Upgrade! double the CPU cores, double the RAM

Upgrade! double the CPU cores, double the RAM

With the evolution of software and AI requiring more CPU power and more RAM, I have finally taken the plunge and purchased an AMD Ryzen 9 5950X 16 core/32 thread CPU and 64GB DDR4 3200mhz Corsair Dominator Platinum RGB RAM to replace my first generation Ryzen 7 1800x, 32GB RAM system, built way back in 2017, which is really starting to show it’s age in day to day use for photo and video work.

I was thinking of building a whole new system from scratch, but to build a new Ryzen 9 7950X system, only transferring my storage drives, power supply, and case, I was still looking at over $1,600. So I took the upgrade path, which made more sense with the price of last-generation CPUs and DDR4 being slashed, as I could use all my existing hardware, just swapping out the CPU and RAM for $565 + tax.
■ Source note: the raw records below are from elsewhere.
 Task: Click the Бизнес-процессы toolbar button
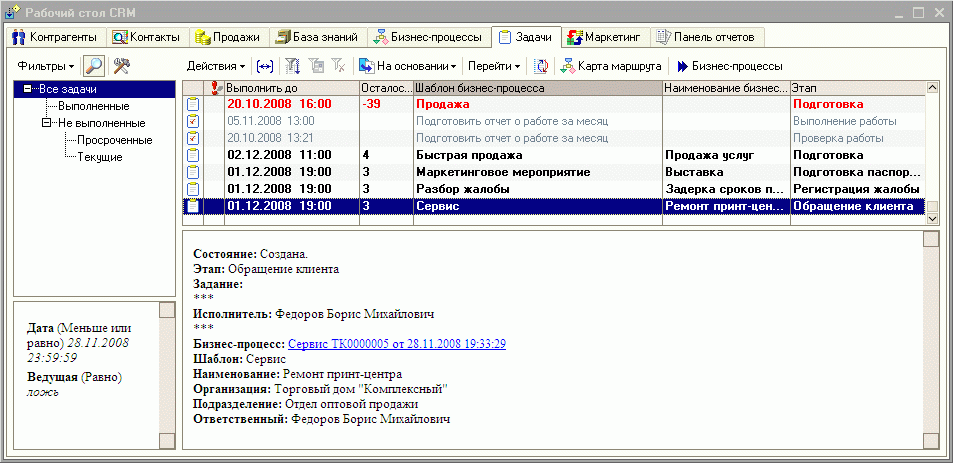[729, 66]
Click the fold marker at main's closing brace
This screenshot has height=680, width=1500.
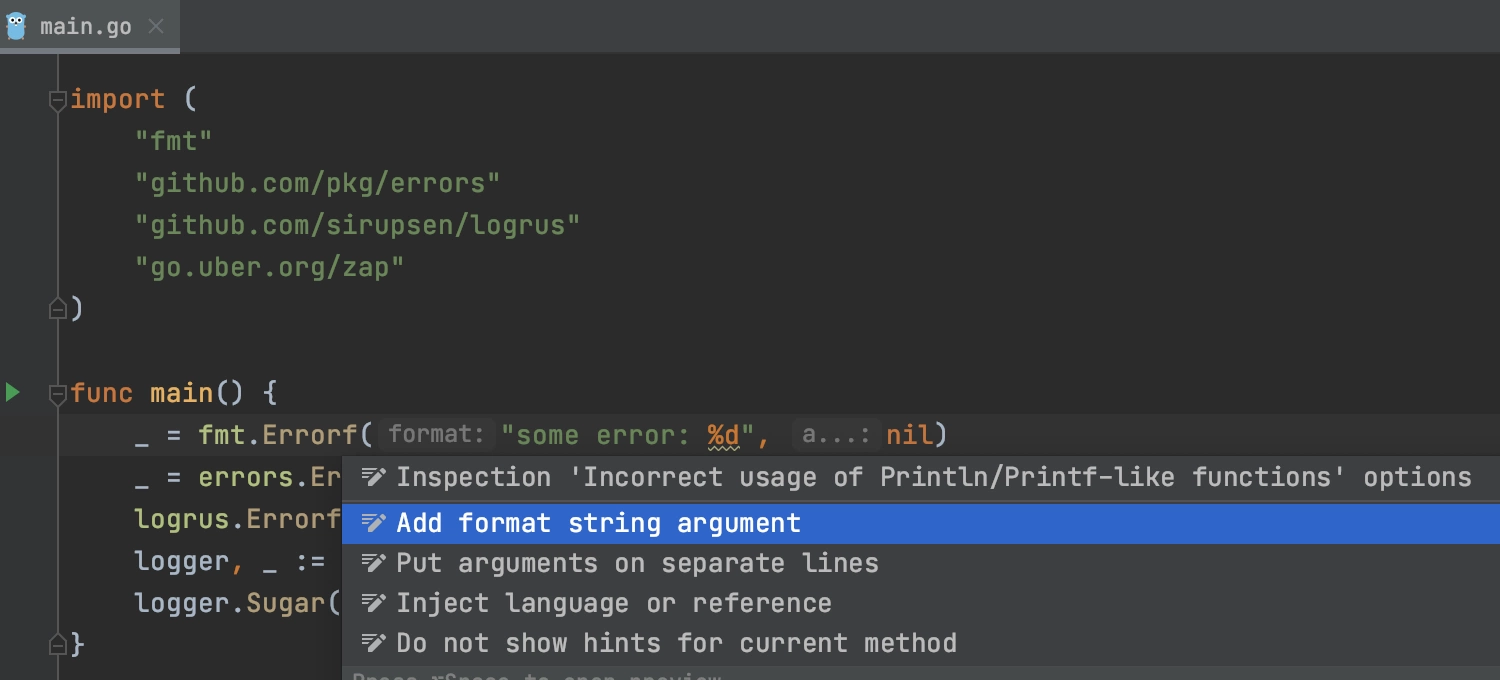click(58, 644)
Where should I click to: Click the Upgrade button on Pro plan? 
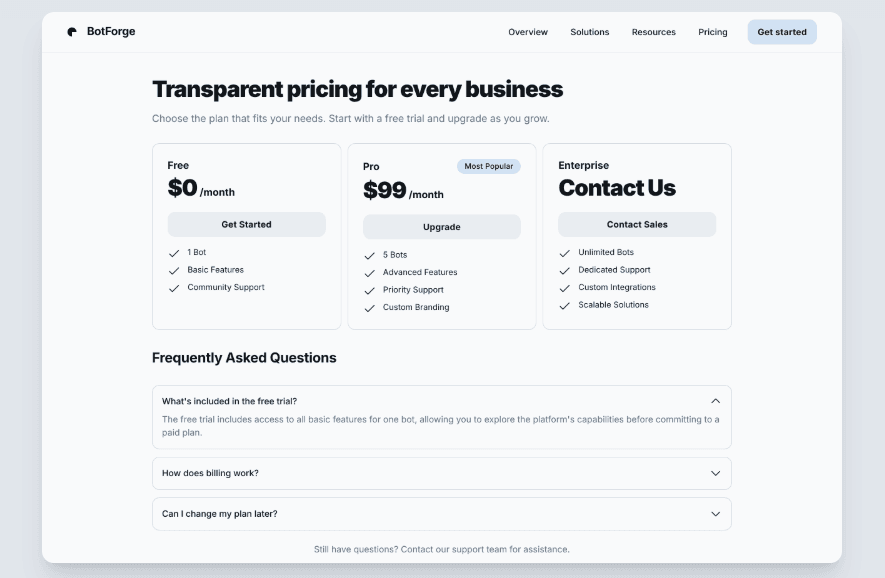pos(441,227)
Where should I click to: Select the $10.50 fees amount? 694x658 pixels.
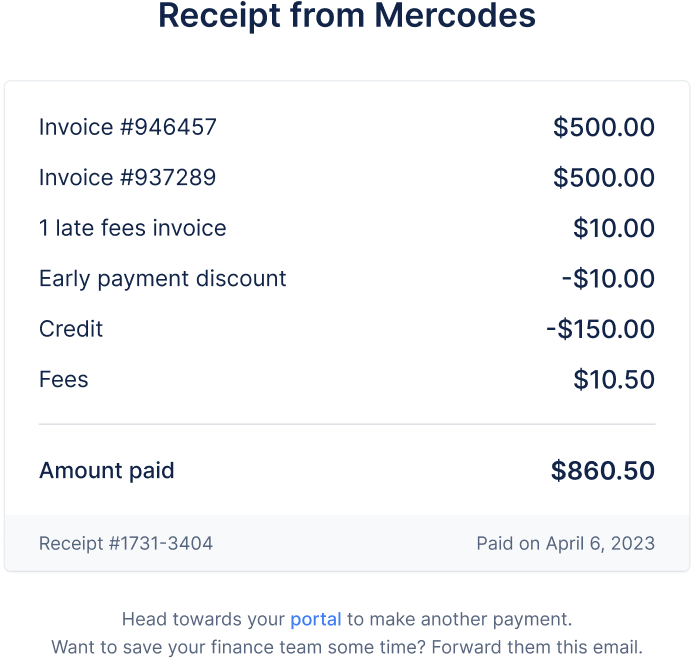[x=614, y=379]
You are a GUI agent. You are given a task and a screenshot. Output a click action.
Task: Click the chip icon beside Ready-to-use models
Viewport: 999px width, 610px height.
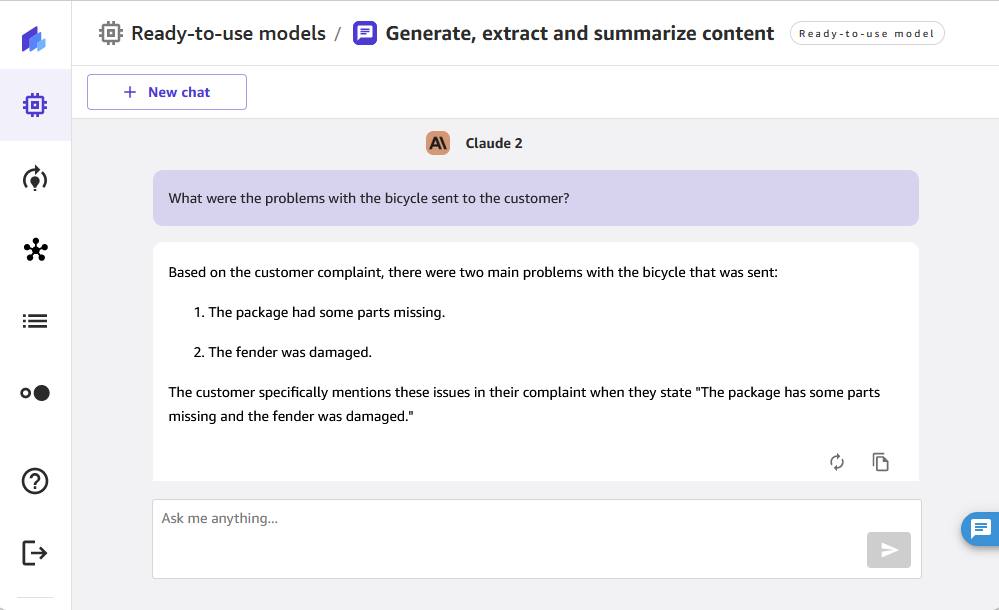pyautogui.click(x=110, y=33)
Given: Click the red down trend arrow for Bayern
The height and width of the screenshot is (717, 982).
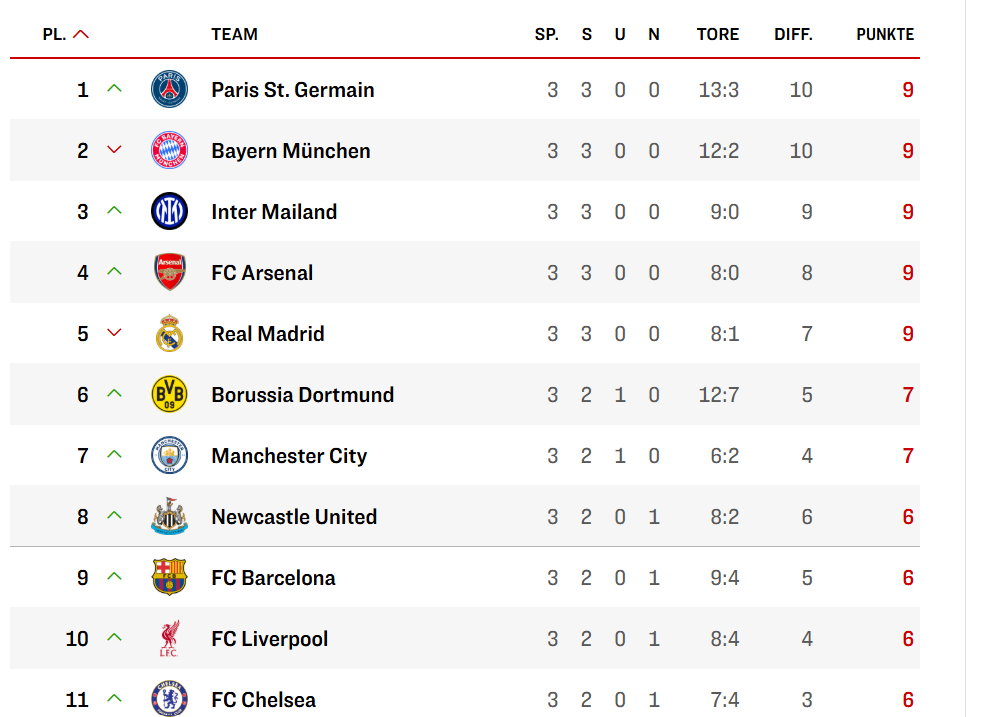Looking at the screenshot, I should (x=114, y=151).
When I built my Ryzen 7 1800x system, I purchased the best AM4 X370 motherboard available at the time, an Asus ROG Crosshair VI Hero, which has a solid VRM capable of handling the 16-core 5950X, and all I need to do is flash the BIOS to v8503 to support the final generation of AM4 architecture CPUs.

It may not be the latest and greatest, but the estimated 27.5% increase in performance for the Ryzen 9 7950x over the Ryzen 9 5950x is not worth the estimated 175% increase in overall system cost.

Now I have gone over my reasoning for my purchase, it is time to move on to the installation and performance. Installation was straightforward, thanks to Corsair using the stock AM4 mounting brackets. I didn’t have to pull anything out of the case; I simply unscrewed the H115i waterblock/pump, cleaned off the cold plate with isopropyl alcohol, pulled the 1800x, dropped in the 5950x, applied the Thermal Grizzly Kryonaut, and reattached the cooler. Removed the older 32GB kit of Dominator Platinum, clicked in the new 64GB kit of Dominator Platinum RGB, reinstalled the side panel, and it posted the first time.

I’m sure I am losing some performance of the Ryzen 5950x using an X370 motherboard and not an X570 chipset motherboard launched with the 5000 series AMD Ryzen chips. Overall, I’m happy; stress testing revealed no temperature issues, and running all 32 threads at 100% revealed a max temperature of 78°C, even after a 30-minute stress test, which is not bad for an AIO water cooler that is seven years old.

I could have gotten better temperatures and better performance, but I tuned the fans to not start ramping up towards 100% until passing 80°C, with a ramp from 30% to 50% between 80°C and 85°C and a sharp ramp to 100% between 85°C and 90°C. This means my system remains quiet, even with 3 x 120mm, 1 x 140mm, and 2 x 140mm fans on the radiator. I’m looking for a good balance, I don’t want my PC to sound like a jet engine, which if does when all six fans are at 100%, for maybe an extra 100 Mhz of clock speed.

My newly upgraded system averaged 25,723 in Cinebench R23 over five runs, with a high of 25,943 and a low of 25,752. With my excitement about installing my new CPU and RAM, I didn’t think about running the same test on the older hardware, so I cannot directly compare. But according to Cinebench, a Ryzen 7 1700x scores 8,889; this is a 65% speed bump for the Ryzen 9 5950x. The 1700x is very close to the 1800x in performance terms, so much so that tech reviewers claimed it’s better to buy the cheaper 1700x over the 1800x and apply a mild overclock to bring it up to 1800x performance levels.

The only casualty of the upgrade was Microsoft Office 2019 because the license key was no longer valid after the upgrade; I don’t know why; it was valid before the CPU upgrade. But, whatever, I uninstalled it and installed Libre Office instead, which has all the same features for the bargain price of $FREE.

Final note; the most significant upgrade is the RAM, not because it doubles the capacity, but because it has RGB, which, as we all know, increases performance by a factor of 10. Oh, yeah, also, now I have made it out of the dark ages of computing, Microsoft is pushing me to upgrade to Windows 11.